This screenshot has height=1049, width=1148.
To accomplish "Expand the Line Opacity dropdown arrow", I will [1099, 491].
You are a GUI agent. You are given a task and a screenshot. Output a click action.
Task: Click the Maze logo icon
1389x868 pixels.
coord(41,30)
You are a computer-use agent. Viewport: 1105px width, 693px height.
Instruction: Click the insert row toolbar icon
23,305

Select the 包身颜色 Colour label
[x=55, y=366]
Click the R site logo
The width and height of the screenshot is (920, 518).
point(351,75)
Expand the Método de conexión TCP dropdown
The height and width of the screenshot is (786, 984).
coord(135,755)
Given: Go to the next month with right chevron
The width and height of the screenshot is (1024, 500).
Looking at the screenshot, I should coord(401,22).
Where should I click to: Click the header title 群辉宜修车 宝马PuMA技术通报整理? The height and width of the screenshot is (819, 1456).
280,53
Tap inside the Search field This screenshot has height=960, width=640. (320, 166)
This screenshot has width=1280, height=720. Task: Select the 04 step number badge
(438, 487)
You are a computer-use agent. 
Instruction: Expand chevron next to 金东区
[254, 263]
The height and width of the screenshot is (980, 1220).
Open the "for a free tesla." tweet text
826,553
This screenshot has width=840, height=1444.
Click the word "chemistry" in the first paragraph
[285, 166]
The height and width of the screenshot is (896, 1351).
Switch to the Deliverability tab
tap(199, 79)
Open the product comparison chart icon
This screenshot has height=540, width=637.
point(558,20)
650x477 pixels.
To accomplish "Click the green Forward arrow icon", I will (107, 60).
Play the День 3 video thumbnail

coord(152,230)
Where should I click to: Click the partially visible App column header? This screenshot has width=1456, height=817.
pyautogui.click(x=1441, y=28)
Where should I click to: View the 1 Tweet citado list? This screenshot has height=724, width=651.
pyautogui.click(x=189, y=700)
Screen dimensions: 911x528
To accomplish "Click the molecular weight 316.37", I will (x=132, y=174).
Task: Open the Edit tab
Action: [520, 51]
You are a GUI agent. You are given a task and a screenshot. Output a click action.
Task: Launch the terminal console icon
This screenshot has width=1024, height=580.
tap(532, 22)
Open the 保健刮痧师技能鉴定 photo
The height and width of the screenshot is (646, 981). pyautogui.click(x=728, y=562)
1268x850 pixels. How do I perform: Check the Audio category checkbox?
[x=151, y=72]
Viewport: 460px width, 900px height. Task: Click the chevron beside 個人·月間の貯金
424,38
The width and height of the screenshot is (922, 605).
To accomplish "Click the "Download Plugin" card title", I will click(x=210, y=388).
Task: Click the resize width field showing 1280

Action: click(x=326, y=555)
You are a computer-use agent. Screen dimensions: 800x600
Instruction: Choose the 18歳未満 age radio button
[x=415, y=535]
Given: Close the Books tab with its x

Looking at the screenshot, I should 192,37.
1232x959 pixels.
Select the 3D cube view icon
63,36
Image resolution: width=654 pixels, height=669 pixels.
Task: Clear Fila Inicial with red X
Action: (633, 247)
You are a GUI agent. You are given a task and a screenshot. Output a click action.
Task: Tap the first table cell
☆ ☆ ☆
● YOUR ASSIGNMENT
Which lines of the material contain the string "dimensions"? List each of them.

● TASK OUTPUT
Screen dimensions: 911x528
You are a computer-use agent. Screen dimensions: 800x600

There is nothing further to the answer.